The first months of the year have passed. Pigeons are starting to leave their droppings on our balconies again and messages about newly born calves are appearing on our Facebook timelines. The approach of spring makes many people eagerly look forward to summer. And what is summer without festivals?

Visits to festivals are a bit like a birthday party: the anticipatory pleasure kicks in as soon as you start planning for the day, but the reality never quite lives up to expectations. The festival equivalent of a disappointing birthday party is a day on which you become separated from your friends and your mobile phone isn’t working, and it also starts raining, which means having to spend five euros for some sort of garbage bag poncho. Having donned the poncho, you then spend the rest of the day sweating like a pig while watching, with a watery beer in your hand, the performance of some random, rather average artist in a half empty tent replete with puddles of mud while your friends are being transported to seventh heaven by an awesome act. And when night arrives and you’re finally lying in your leaking tent in the company of the campsite’s lingering, indefinable stench, someone three tents away starts shouting ‘Slayer!’ every five minutes. So much for sleep.

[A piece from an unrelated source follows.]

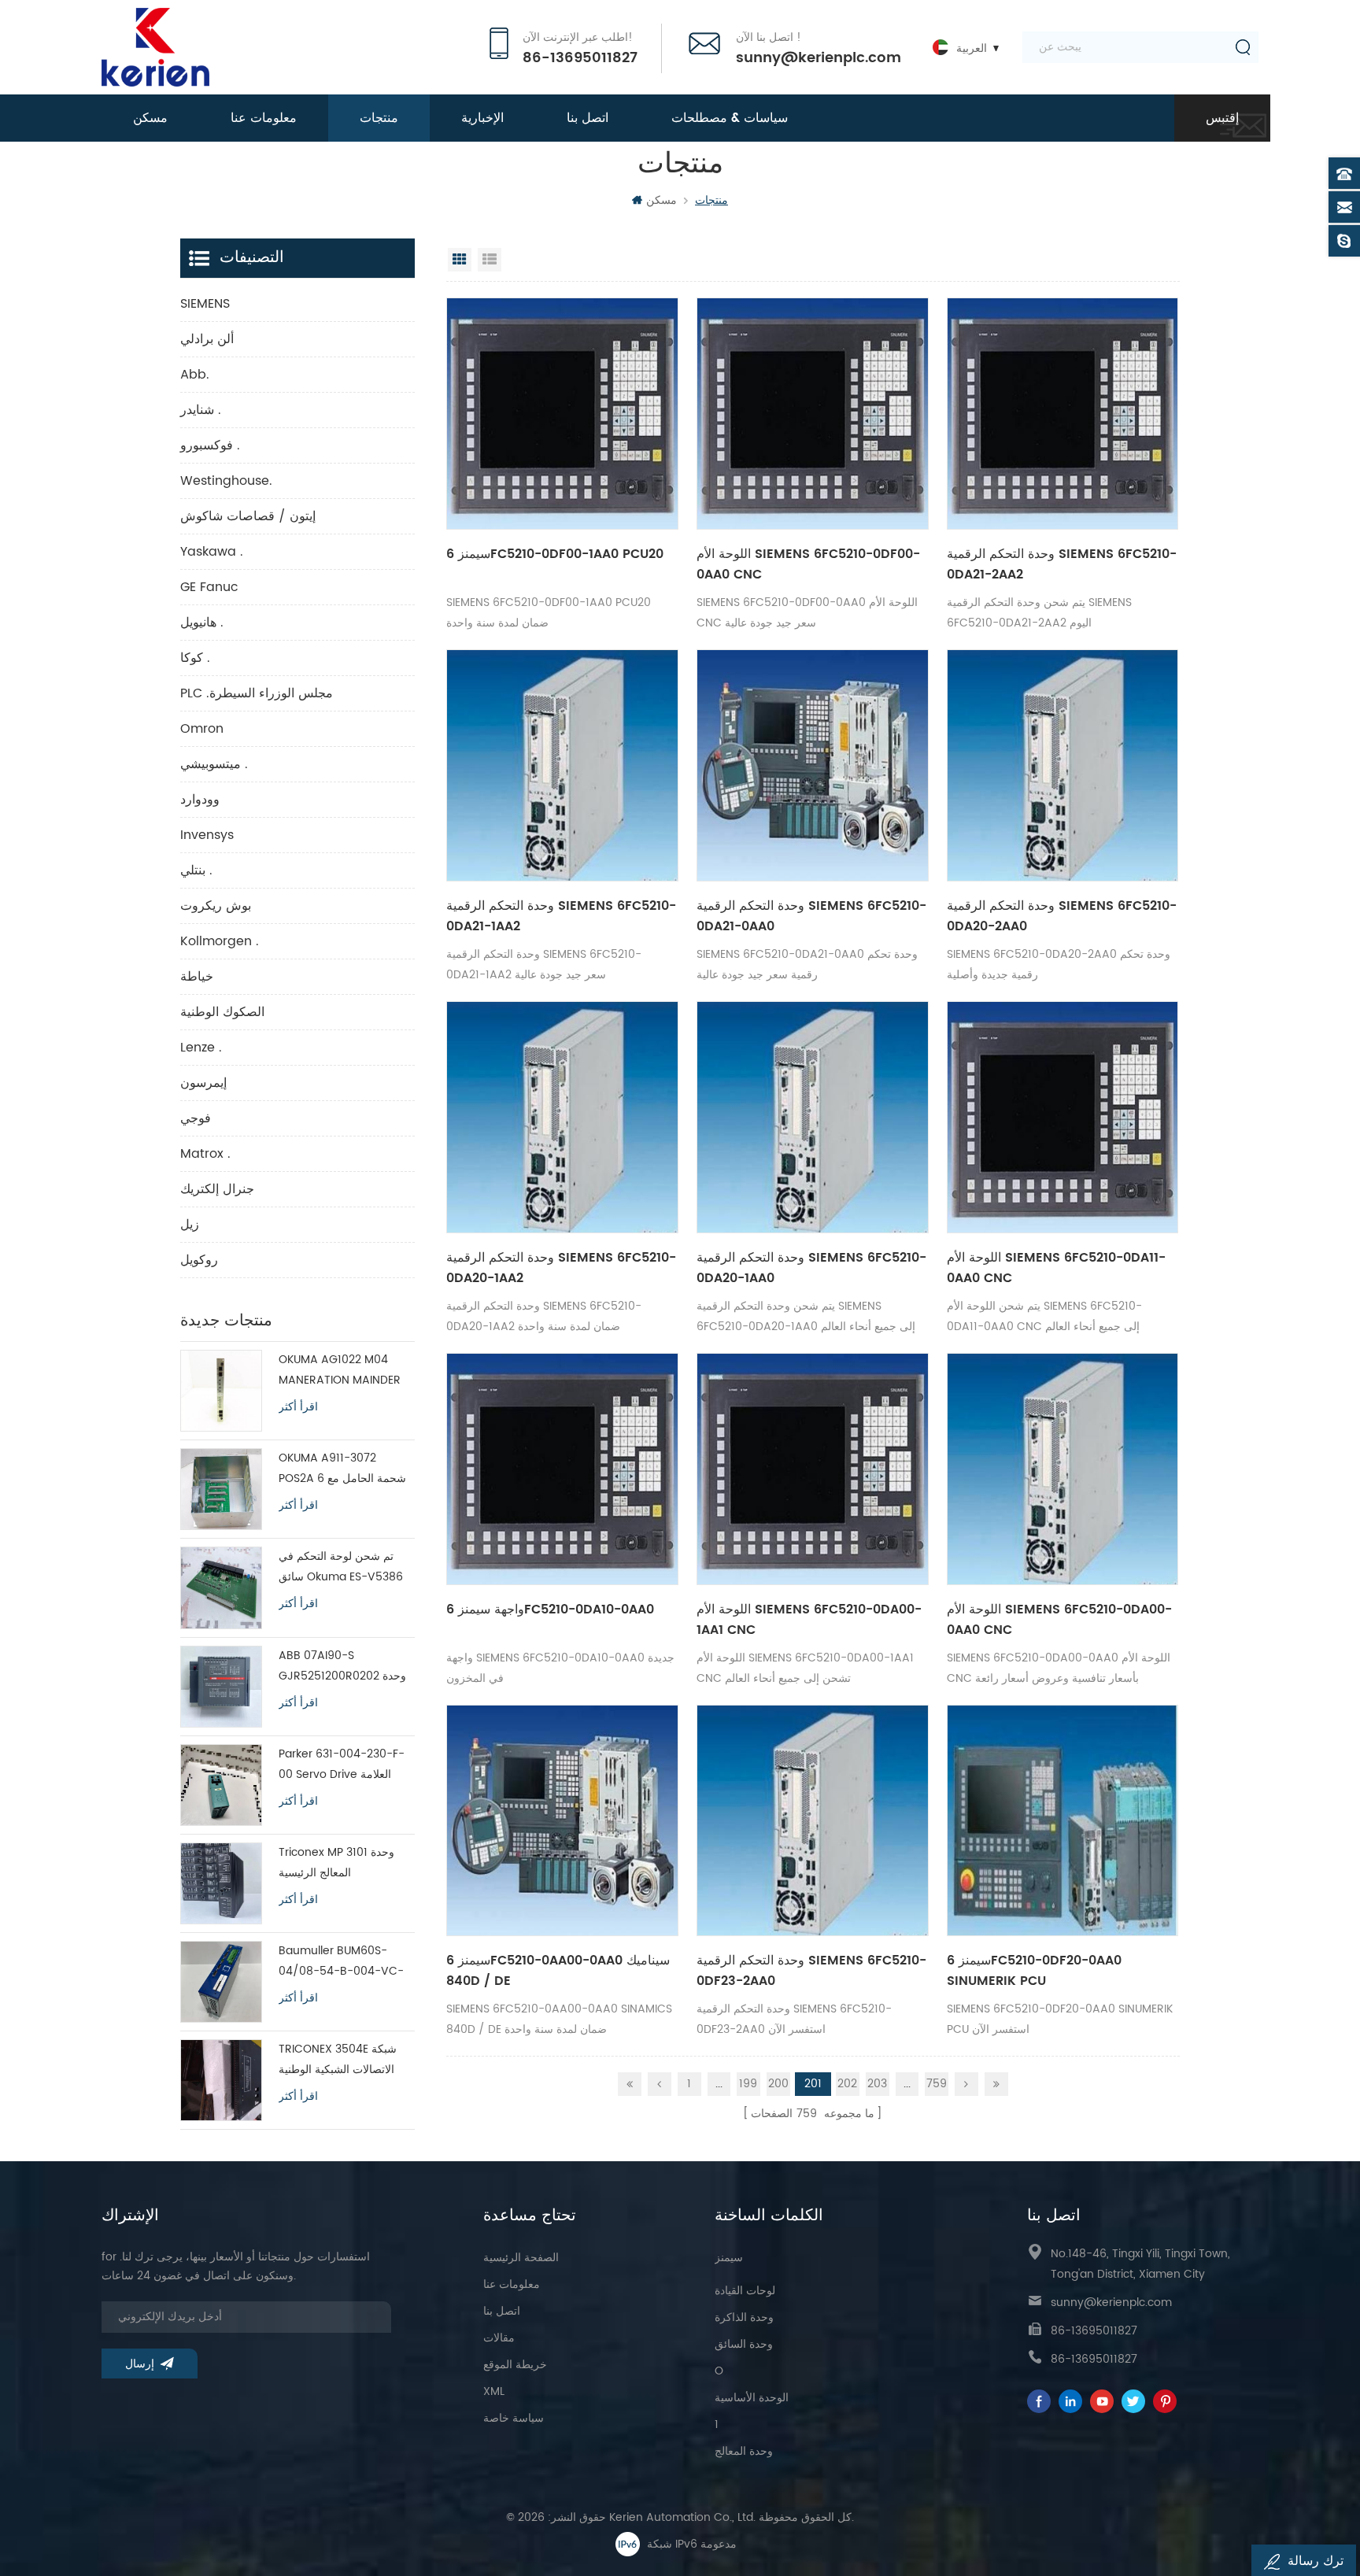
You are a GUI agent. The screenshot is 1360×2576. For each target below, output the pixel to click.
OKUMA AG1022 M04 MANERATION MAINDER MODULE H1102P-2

While such an experience can certainly crush a person’s joie de vivre, things could always be worse.

Exhausted, hungry and dehydrated

Precisely to avoid the kind of scenario described above, last year I decided to attend the Pinkpop Festival for just a day. After all, how much could go wrong in one day? Alas, my strategy seemed pointless from the start. As soon as I had bought a ticket, it turned out that my good friend and planned festival buddy Bob had decided to attend the festival for the entire weekend. I therefore travelled alone and met up with him at the festival site.

And did everything else go to plan? Not really. After the last performance of the day, I headed for the station in good spirits. In the middle of a sea of inebriated individuals, however, I got lost on the way and missed my train. So it was that hours later, exhausted, hungry and dehydrated, I ended up on a stiflingly hot bus serving the Eindhoven‑Rotterdam route and packed with sweating festivalgoers. I finally stumbled through my door at half past six in the morning. ‘Never again,’ I told myself.

There is a problem, however. Come summer, many artists whose performances I would very much like to see will be at festivals in the Netherlands, Germany and Belgium. Fortunately, I am never too miserable to ignore my own advice. I am therefore thinking about going again to some festival far away. It could of course end up being just another bad day, but that doesn’t really matter. The possibility of a bad day will not dampen the few months of anticipatory pleasure.